Titolo quanto mai bizzaro per un post altrettanto particolare e fuori dal comune!

Sembra passato molto tempo invece stiamo parlando solo di qualche decennio fa, quando la Coca-Cola, la Fanta e la Sprite la maggior parte delle persone non sapeva neppure cosa fosse!
La bevanda Valbormidese cult era la “Gazzosa di Torelli” ovvero l’attuale bibita gassata prodotta e distribuita nella zona dalla ditta Torelli. In realtà, mentre oggi senza grandi difficoltà sulle tavole di tutti i giorni si possono trovare queste bevande, negli anni ‘60 non tutti potevano permettersi un consumo quotidiano, vi erano, infatti, altri beni ai quali occorreva dare la priorità, dei quali non si poteva fare a meno!
E la gazzosa? Solo se eri malato!
Infatti inizialmente “l’usanza” era quella di acquistare le bibite di Torelli solo se i bambini erano con influenza o altri piccoli malanni di stagione, altrimenti niente…Oggi sembra quasi una favola, eppure ancora vivo nella memoria di molti è questo ricordo (mai mamma a mio papà me lo raccontano spesso!)…
Non solo ma le gazzose davano un “doppio guadagno” ai bambini, infatti non ci si divertiva solo a bere la gustosa bibita zuccherina, ma una volta svuotata la bottiglia si giocava con la biglia!

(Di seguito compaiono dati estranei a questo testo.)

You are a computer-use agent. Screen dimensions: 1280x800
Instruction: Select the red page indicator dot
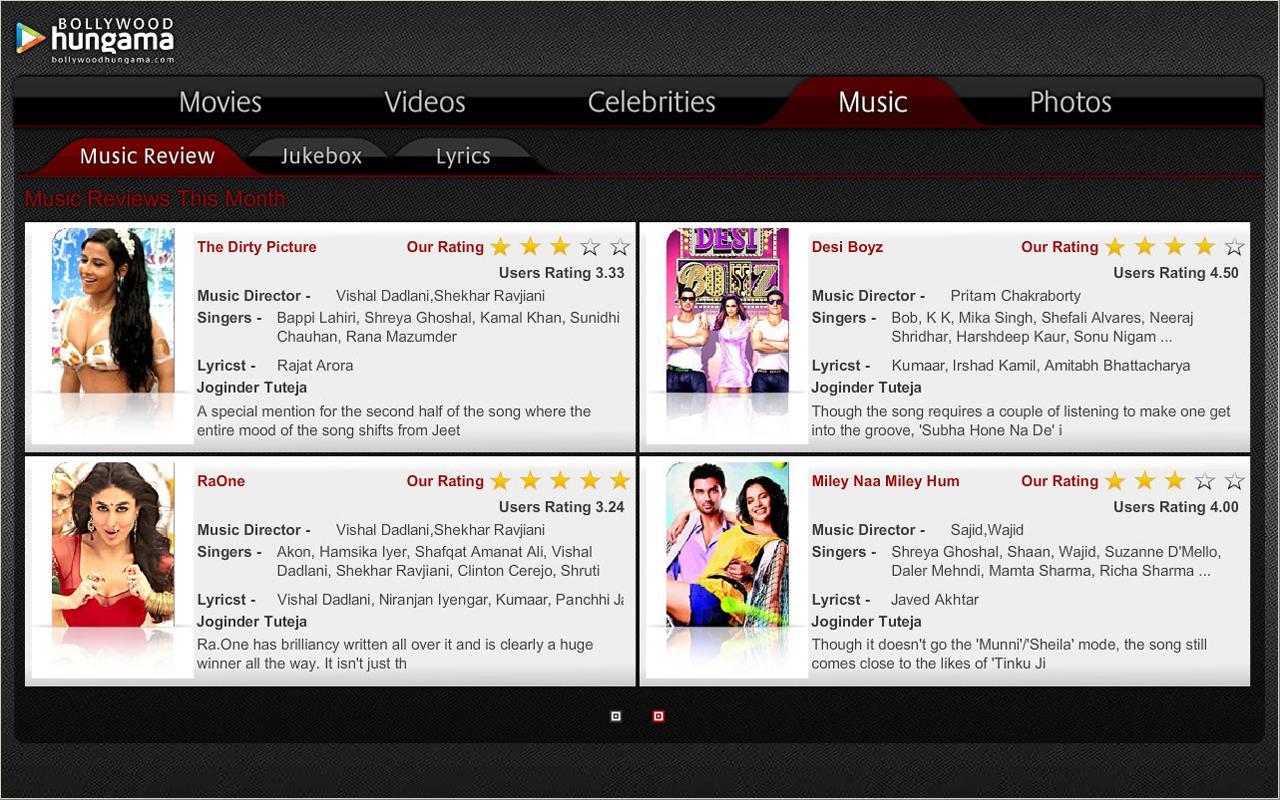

La biglia? Già non mi sono sbagliata, la biglia! La gazzosa era infatti confezionate nelle bottiglie in vetro con la biglia prodotte della vetreria Mattoi e Carena di Carcare ma con sede sociale ad Altare che ne realizzava un particolare tipo. Durante la lavorazione veniva inserita una piccola biglia di vetro grande abbastanza da sigillare il contenuto: mano a mano che il liquido veniva versato all’inteno la biglia saliva in alto sigillandone il contenuto. Per bere bastava semplicemente esercitare una piccola pressione sulla sfera che si spostava lasciando passare il liquido. Al termine si rompeva la bottiglia e si recuperava al suo interno quella piccola pallina, grande gioiello per giocare sulla sabbia, al mare o semplimeente da scambiare con gli amici!